▶ [WRITTEN TASK 1] Echo the AST forum post from "Of course I" up to and including "this, aren't they?......", with no change to the wording.
▶ [WRITTEN TASK 2]
For each statement below, decide whether it agrees with the AST forum post, and support each yes or no with the deciding words quoted exactly from the post.
(a) The writer believes healers should have a straight up damage buff.
(b) The writer proposes that Balance be changed to Direct Hit.
(c) The writer says the drop-rate sampling method works properly for FFXIV.

━━━ DOCUMENT

To be honest, I think I can agree with the original poster that it's not fun playing a buffing class in such a straightforward, binary way. AST as a whole is plagued with godawful design issues, both from buffs and from actual healing design, which devastates me because I love its theme, aesthetic, and accompanying gear/graphics.
I'm of the opinion that Balance should be changed to Direct Hit. I don't think any healers should have a straight up damage buff, it's way too valuable. And it makes sense anyway, AST has every other stat buff, Direct Hit would round it out.
Of course I wouldn't be surprised if they did something stupid like kept balance while also moving DH to Spire now that TP is gone. They're going to do this, aren't they?......
Technically, one shouldn't balance around them. However balance itself is an illusion - at least to high-end raiders. Because as you and others have said, it all boils down to DPS. The devs could come up with the most creative and amazingly fun-to-play skillset in the game, and the high-end raiders would just dissect it all over again, then simplify it to whatever mathematically results in the highest DPS. The complaints would then start all over again - that the system isn't fun or balanced because we only ever use X for Y and A for B.
I don't deny the math. Personally, I believe that the math isn't always right. Or at least, people don't always take everything into account when doing the calculations. The math is based on things that are quantifiable. My feeling is that the unquantifiable things, like positioning and relative travel time are significant enough that they may make a difference.
But then, ultimately my priorities aren't the same. I care about DPS, but place more value on patterns, routine, and engaging with raids like dances or musical performances, rather than as math problems.
Come to think of it, I think a better way to analyze the effectiveness of various rotations would be to do what drop rate guides do in games like RuneScape - use samples of kill numbers compared to drop numbers. People put in how many monsters they killed and what they got to create an average drop rate.
Obviously this doesn't work properly for FFXIV. In order for it to work, you'd need to sample people who are undeniably using the same rotation. Then look at the differences that appear between players based on factors other than that rotation. One could keep reducing what is included to find percentages of what makes how much difference.

━━━━━━
━━━ DATASET EXTRACT

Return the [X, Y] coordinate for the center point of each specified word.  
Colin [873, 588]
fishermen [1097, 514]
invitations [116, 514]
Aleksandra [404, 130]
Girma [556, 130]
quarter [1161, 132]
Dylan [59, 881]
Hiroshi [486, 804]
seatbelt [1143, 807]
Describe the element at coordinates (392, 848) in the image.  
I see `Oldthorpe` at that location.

━━━━━━
━━━ DATASET EXTRACT

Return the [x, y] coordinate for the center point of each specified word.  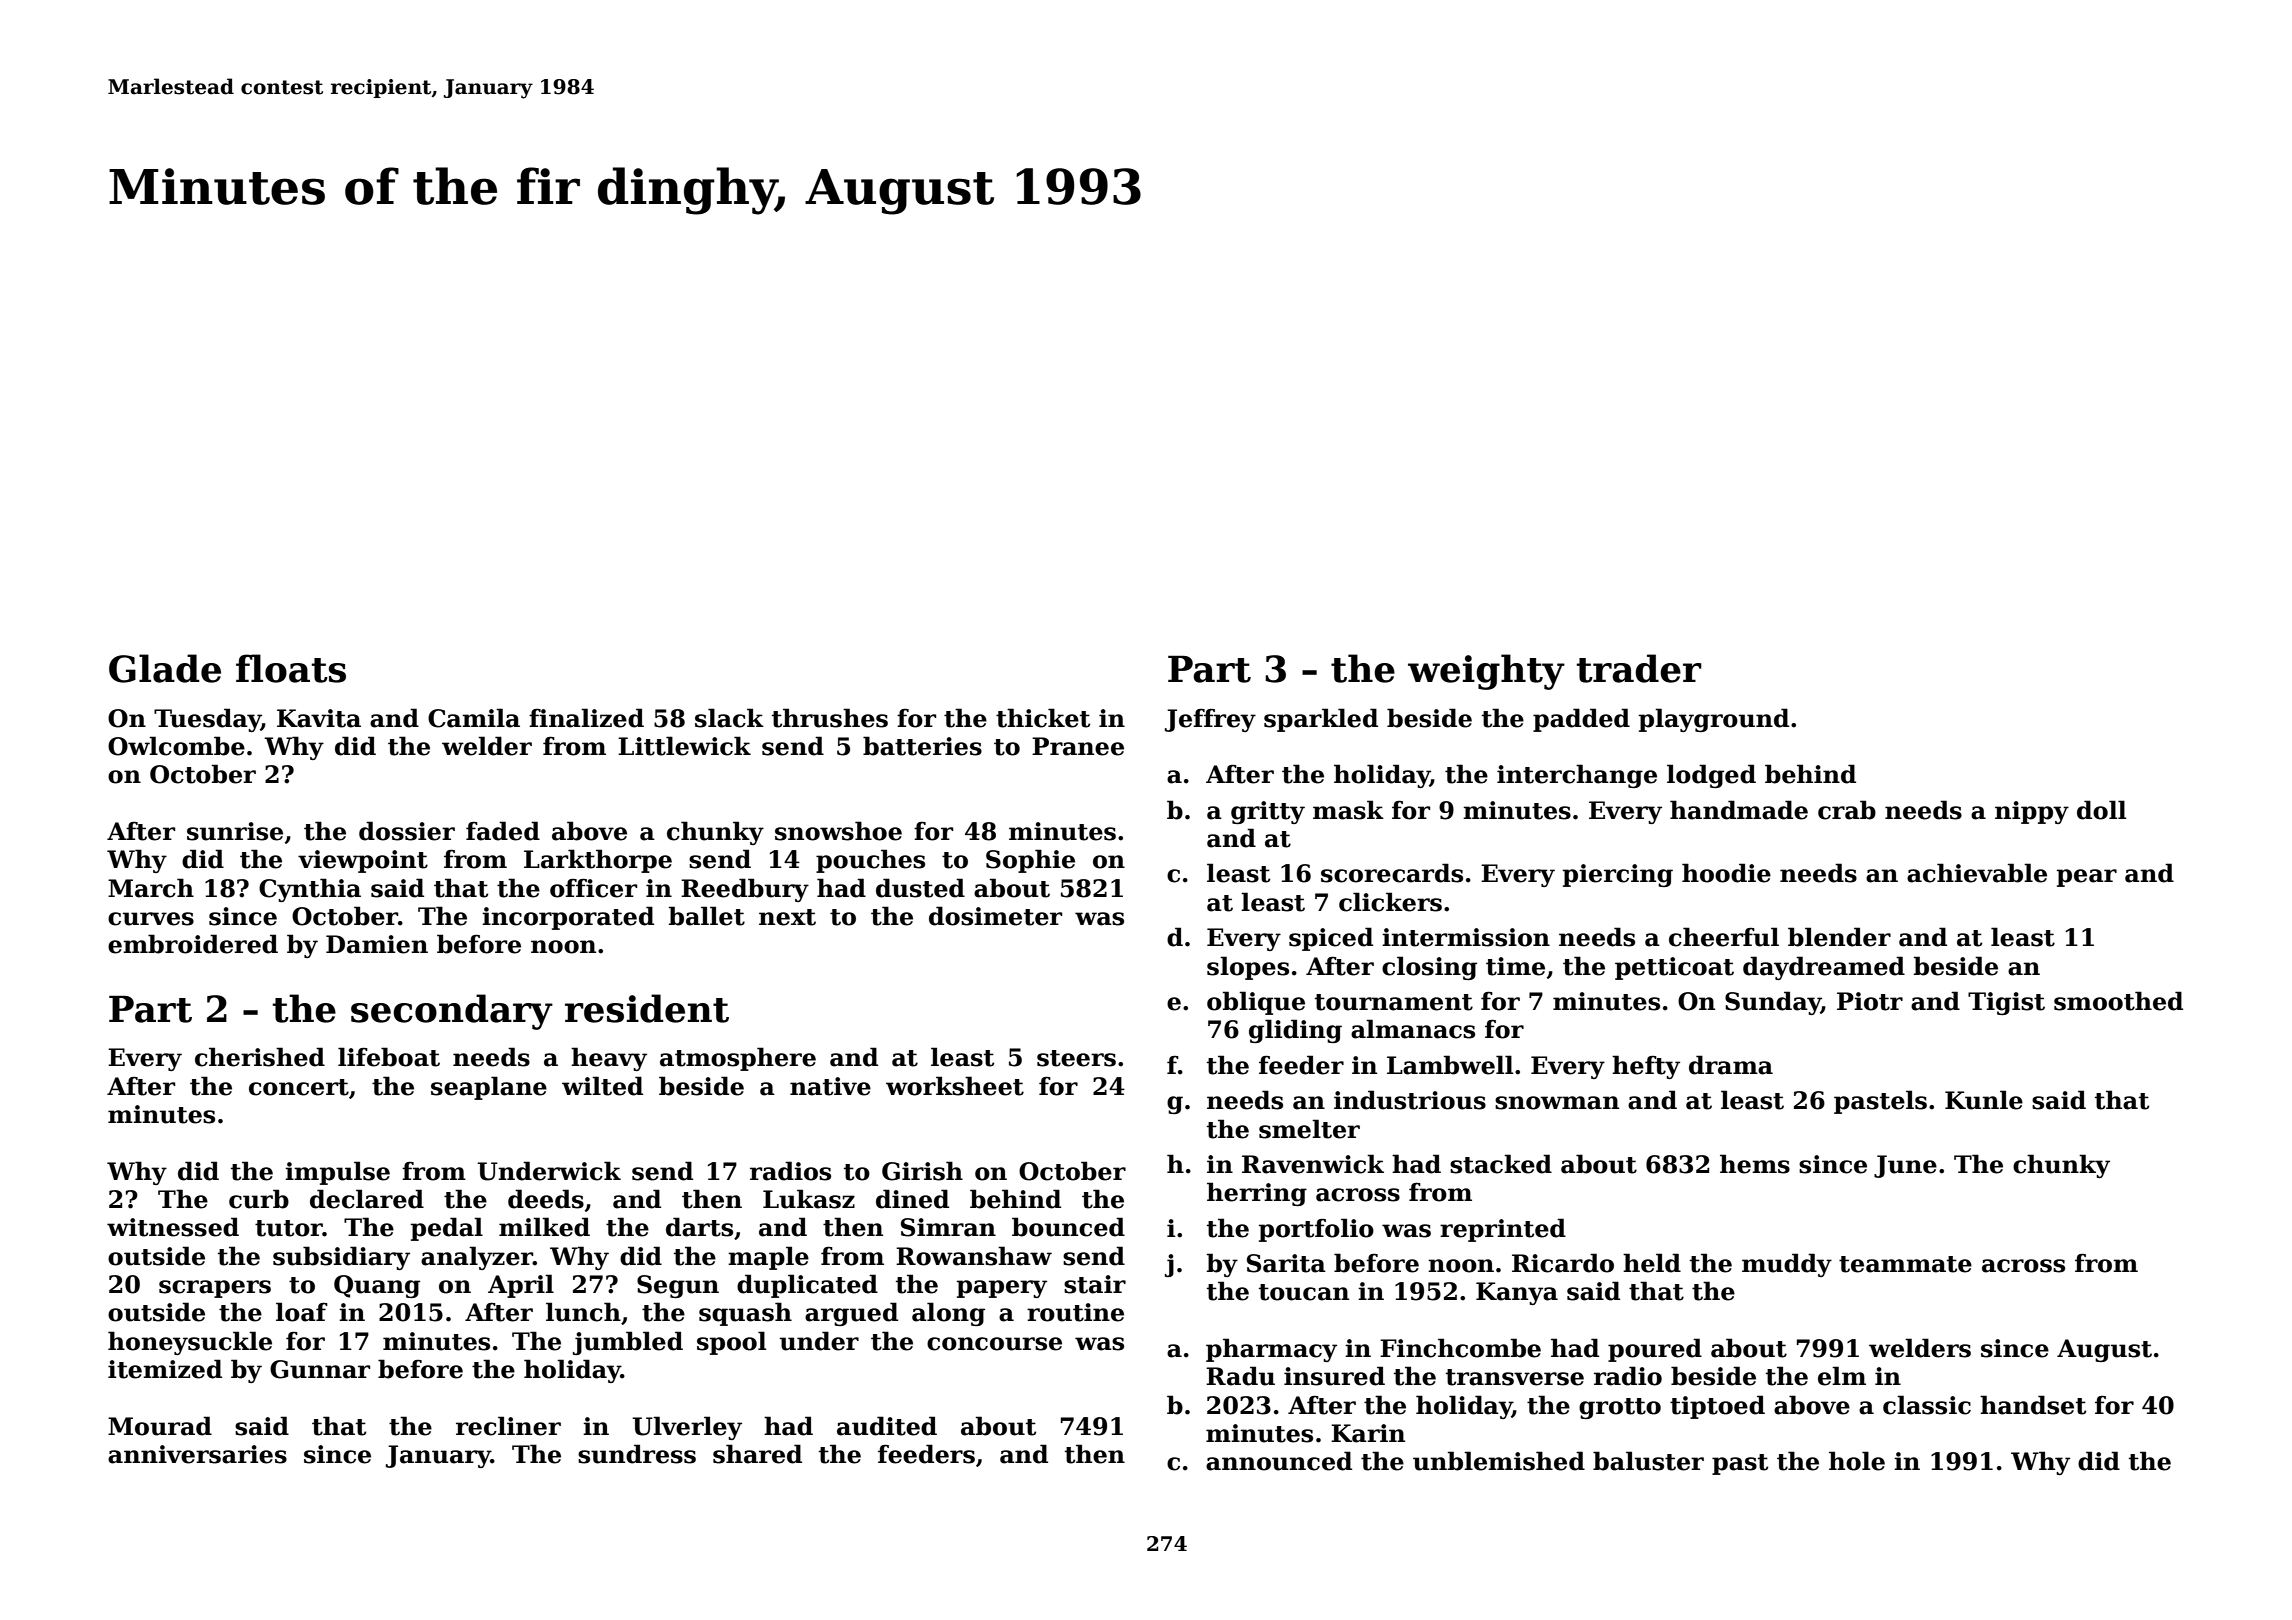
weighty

━━━━━━

▶ [COMPLETE ANSWER 1]
Of course I wouldn't be surprised if they did something stupid like kept balance while also moving DH to Spire now that TP is gone. They're going to do this, aren't they?......

▶ [COMPLETE ANSWER 2]
(a) No: "I don't think any healers should have a straight up damage buff, it's way too valuable."
(b) Yes: "I'm of the opinion that Balance should be changed to Direct Hit."
(c) No: "Obviously this doesn't work properly for FFXIV."